***** RECORDS FOR THE EXERCISE *****

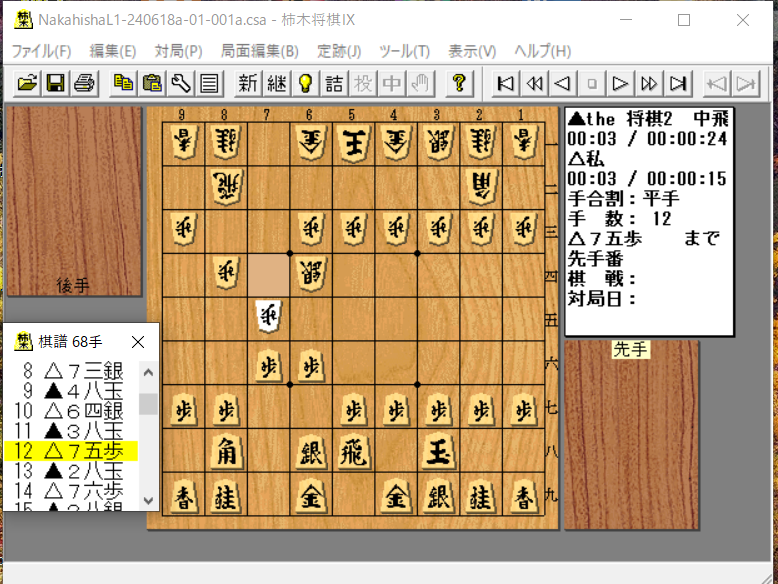Open the ツール(T) menu
The height and width of the screenshot is (584, 778).
(404, 51)
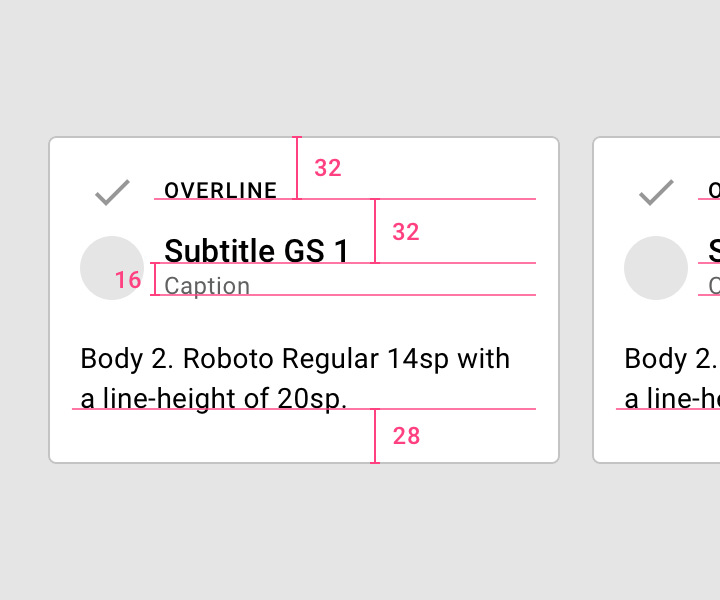The height and width of the screenshot is (600, 720).
Task: Click the pink vertical line beside the 28
Action: click(375, 436)
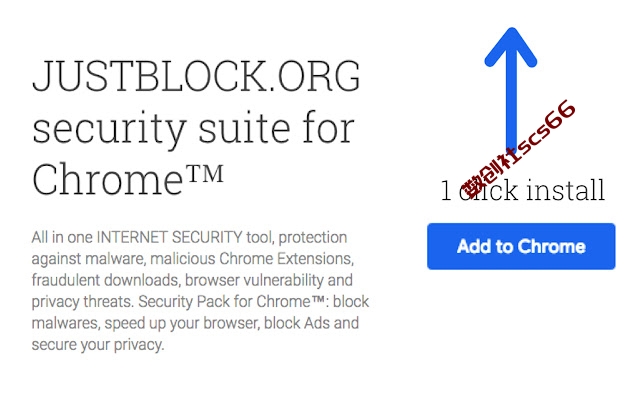640x400 pixels.
Task: Click the 'fraudulent downloads' phrase
Action: click(105, 280)
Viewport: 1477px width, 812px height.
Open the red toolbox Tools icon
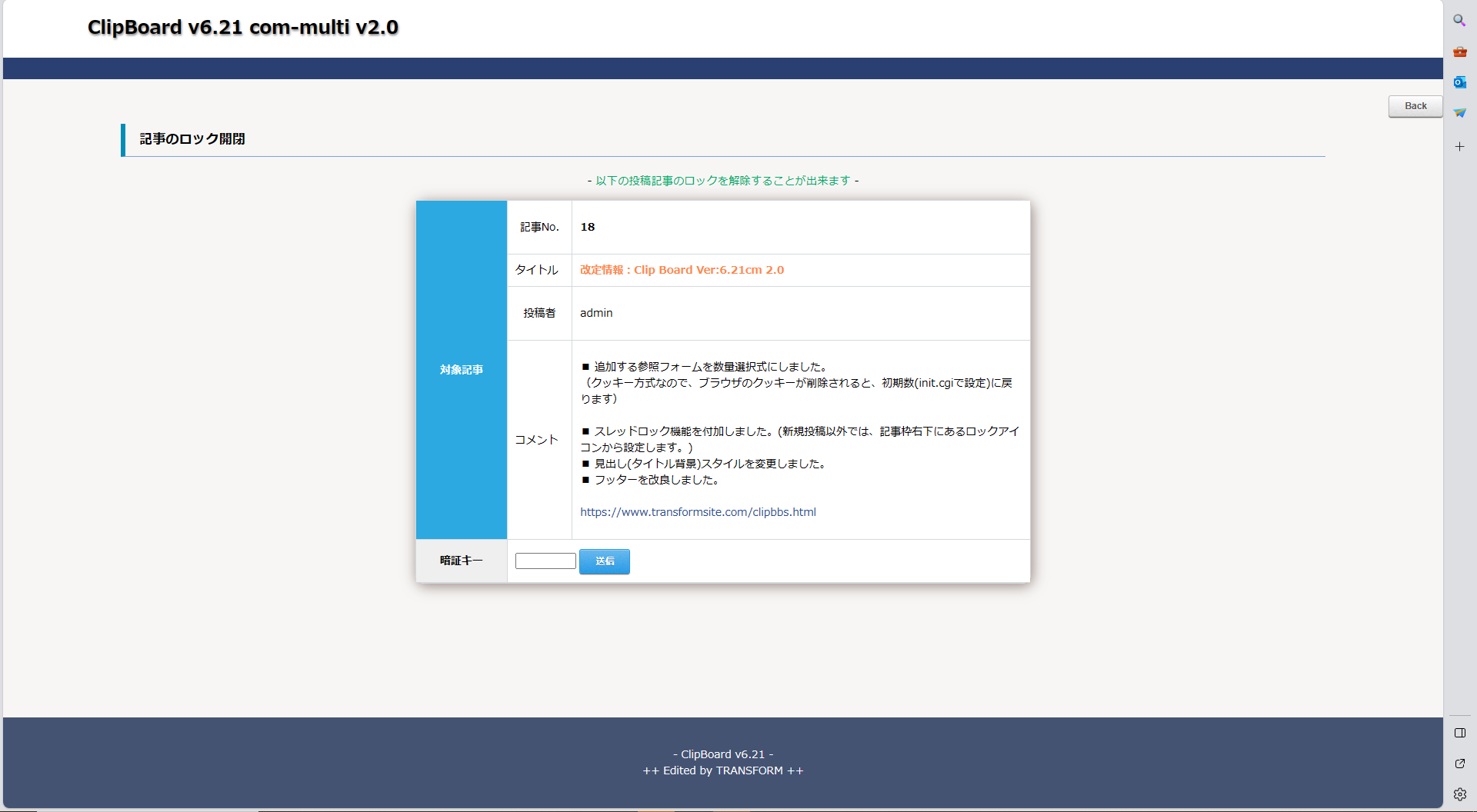pos(1459,52)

*****

* TO DO:
Please return exactly, and only, the lines from the one containing "Viewport: 1477px width, 812px height." through the end of the records, with both end lines kept and every picture dropped.

* YOUR SOLUTION:
Viewport: 1477px width, 812px height.
Open the red toolbox Tools icon
pos(1459,52)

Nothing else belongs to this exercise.